Córdoba ha mostrado su preocupación por el impacto sobre cerca de 10.000 trabajadores en el archipiélago. “Nos afecta de lleno porque todas las personas que vivimos aquí conocemos el elevado coste de la vida, la insularidad y el grave problema de acceso a la vivienda”, ha señalado.
El preacuerdo también introduce cambios relevantes en la organización del trabajo. Entre ellos, que los fijos discontinuos solo tendrían garantizados tres meses consecutivos de actividad, mientras que el resto del año podrían ser llamados por periodos mínimos de 15 días y con un preaviso de 48 horas.

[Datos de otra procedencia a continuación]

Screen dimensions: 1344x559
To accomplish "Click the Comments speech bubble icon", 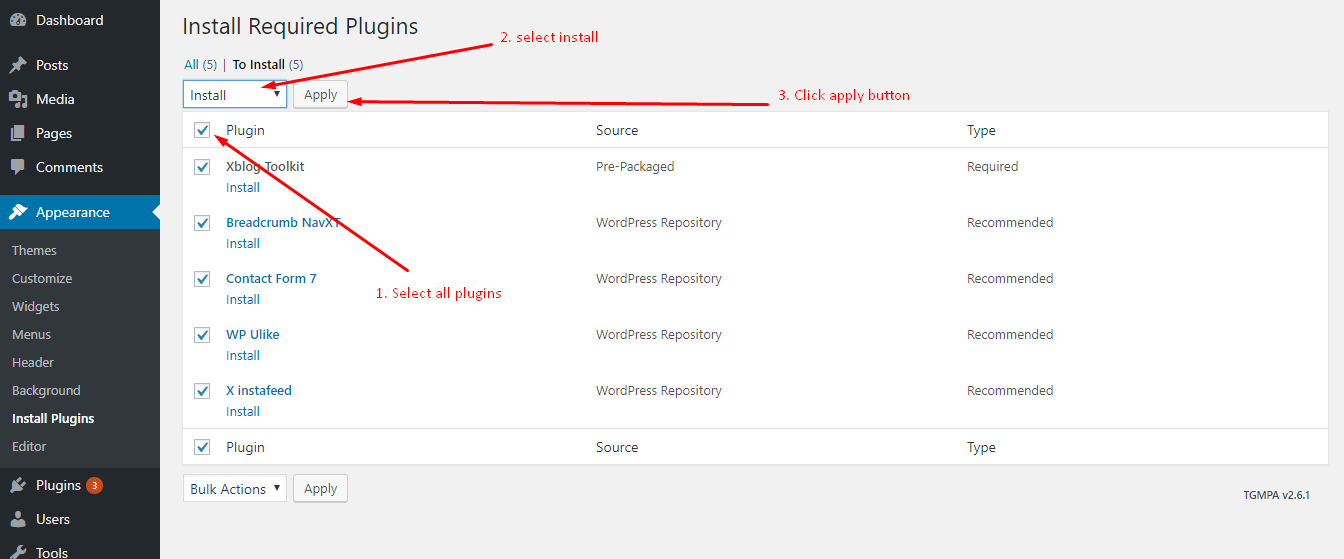I will point(18,167).
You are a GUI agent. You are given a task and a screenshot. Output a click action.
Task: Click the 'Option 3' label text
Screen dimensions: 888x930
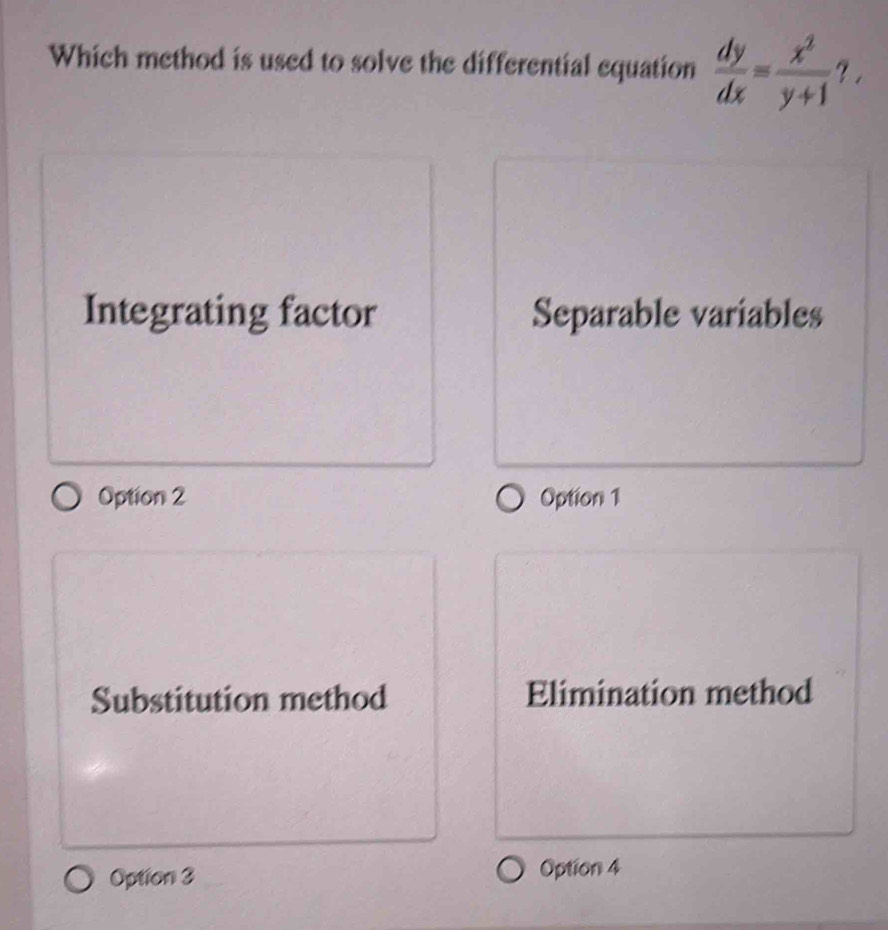[x=152, y=877]
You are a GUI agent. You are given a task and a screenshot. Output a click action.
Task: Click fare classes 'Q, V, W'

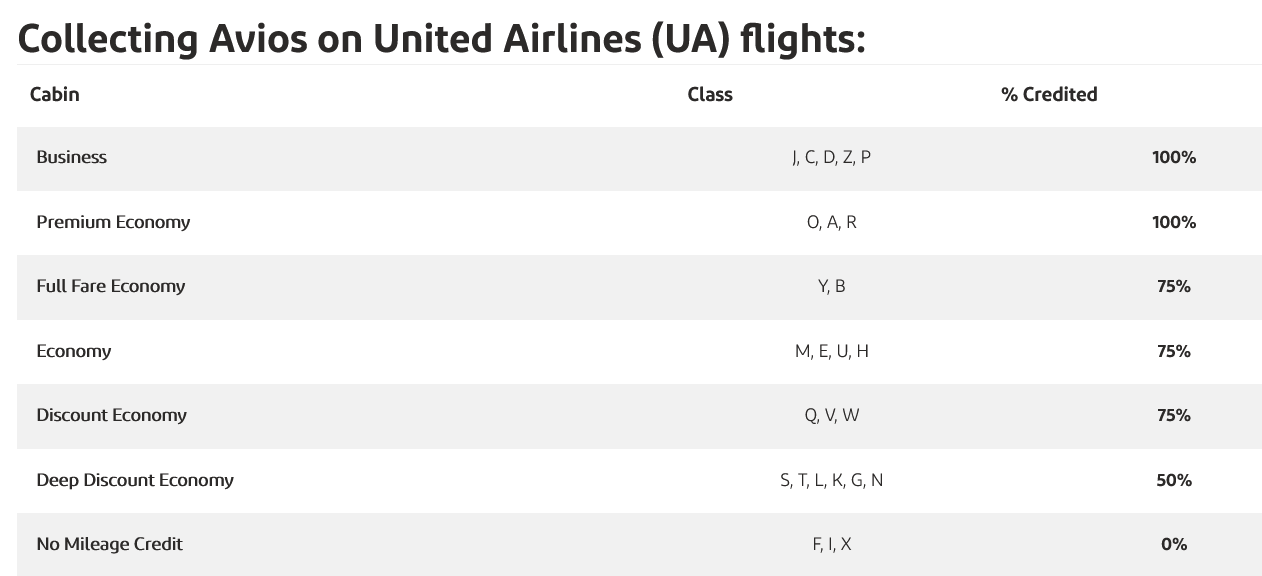(831, 415)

Asimismo, se contempla la eliminación de complementos como el plus de desplazamiento de 120 euros mensuales, ayudas de estudios y el premio de jubilación. También se reducirían las vacaciones de 31 a 30 días, el descanso semanal podría dejar de ser consecutivo y algunos tiempos de descanso dejarían de computar como jornada efectiva.
Estas condiciones afectarían a establecimientos con presencia en Baleares y al menos otras dos comunidades autónomas, más de 3.000 metros cuadrados o más de 400 empleados.
UGT ha advertido que, si el acuerdo se formaliza —con el respaldo mayoritario de CCOO en la mesa estatal—, no descarta endurecer las movilizaciones e incluso convocar una huelga en el sector.